Paskah Ginting (40) masih sempat bertemu dan bertegur sapa dengan Boru Sinukaban, pedagang sayur yang meninggal karena, menurut pemerintah setempat, terpapar Covid-19. Lapak jualan Paskah hanya sekitar tiga meter dari lapak Sinukaban di Pajak Melati di Jalan Flamboyan Raya, Kecamatan Medan Tuntungan, Kota Medan, Sumatra Utara.
“Memang sudah ada sakitnya, sudah lama itu, sakit asam lambung. Tapi aku ragu itu karena Covid,” kata Paskah saat ditemui HMStimes.com di sela-sela kesibukannya melayani pembeli, 3 Oktober 2020.
Paskah mengatakan Boru Sinukaban dikenal ramah dan suka menegur sesama pedagang. “Waktu itu Jumat [18 September 2020), dua minggu lalu, kami masih sempat bicara sebentar. Kemudian Senin ada berita [Sinukaban] sudah meninggal di Rumah Sakit Bina Kasih,” katanya.
Paskah tidak percaya Sinukaban meninggal karena Covid-19 walaupun memiliki riwayat penyakit asam lambung dan acap kali mengalami sesak napas jika sakitnya kambuh. “Asam lambung ini ciri-cirinya sesak napas. Jadi, orang yang sudah sesak napas sering dikategorikan Covid, itu yang saya ragukan,” kata Paskah.
Adik ipar Paskah sendiri pernah dilarikan ke Rumah Sakit Elisabeth, Medan, karena sesak napas. Pihak rumah sakit sempat mendiagnosis dia terpapar Covid-19. Namun, keluarga bersikeras mengatakan bukan Covid-19 dan meminta dia diperiksa kembali. Hasil diagnosis terakhir, ternyata dia hanya sakit asam lambung. “Jadi, saya pun ragu kalau dia [Boru Sinukaban] itu Covid,” ujarnya.

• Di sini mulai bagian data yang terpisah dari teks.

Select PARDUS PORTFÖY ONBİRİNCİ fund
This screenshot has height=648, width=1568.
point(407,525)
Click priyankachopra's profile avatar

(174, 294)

Sehari setelah kematian Boru Sinukaban yang disebut karena terpapar Covid-19, seluruh pedagang di Pajak Melati diimbau untuk tidak berjualan hingga waktu yang tidak ditentukan. “Bersama dengan ini kami mengimbau pada seluruh pedagang Pasar Melati Kelurahan Tanjung Selamat, Kecamatan Medan Tuntungan, untuk tidak berdagang/beraktivitas di Pasar Melati berhubung dikarenakan ada salah seorang pedagang yang meninggal dunia akibat terpapar Covid-19, dan untuk berjualan/aktivitas akan kami informasikan kembali,” begitu isi surat yang ditandatangani Lurah Tanjung Selamat tertanggal 21 September 2020. Setelah surat itu sampai kepada para pedagang, seluruh lapak di Pajak Melati disemprot dengan cairan disinfektan.
Karena surat imbauan lurah itu, Paskah Ginting pun tidak berjualan selama sepuluh hari. Dia hanya berada di rumah, makan, tidur, dan menonton televisi. “Bosan. Uang keluar terus, pemasukan takada. Lagi pula stok ikan masih banyak yang tidak terjual,” katanya. Sepuluh hari kemudian dia kembali beraktivitas di pasar setelah terlebih dahulu menjalani rapid test yang dilakukan pihak Kecamatan Medan Tuntungan.
Bukan hanya Paskah yang ragu bahwa kematian Boru Sinukaban adalah gara-gara Covid-19. Pedagang lain juga tidak percaya sehingga mereka tetap berjualan walaupun ada imbauan agar tidak berjualan.
Seorang pedagang, Boru Sembiring, mengatakan kepada HMS, “Mana ada itu karena Covid-19. Memang sebelumnya dia sudah lama sakit.” Dia tidak mau termakan isu Covid-19 yang disebarkan melalui surat edaran. Keyakinannya itu semakin kuat ketika seluruh pedagang di Pajak Melati diharuskan menjalani tes rapid, dan ternyata semuanya dinyatakan negatif. Sempat ada enam pedagang yang dinyatakan positif, tetapi setelah menjalani tes swab, hasilnya negatif.
Pedagang lain, Ningsih, mengatakan sempat tidak berjualan selama tiga hari karena surat imbauan dari pemerintah itu. Setelah menunggu hasil rapid test, yang hasilnya negatif, dia pun kembali berjualan bersama dengan suaminya. “Pengeluaran banyak kalau di rumah saja,” katanya.
Seorang penjual ikan yang lapaknya berdekatan dengan lapak Boru Sinukaban juga tidak percaya bahwa almarhumah meninggal karena virus corona. Menurut dia, Boru Sinukaban terlalu letih bekerja. “Bayangkanlah, di pasar induk Lau Chi dia jualan. Habis itu dia ke sini. Kan, capek kali,” katanya.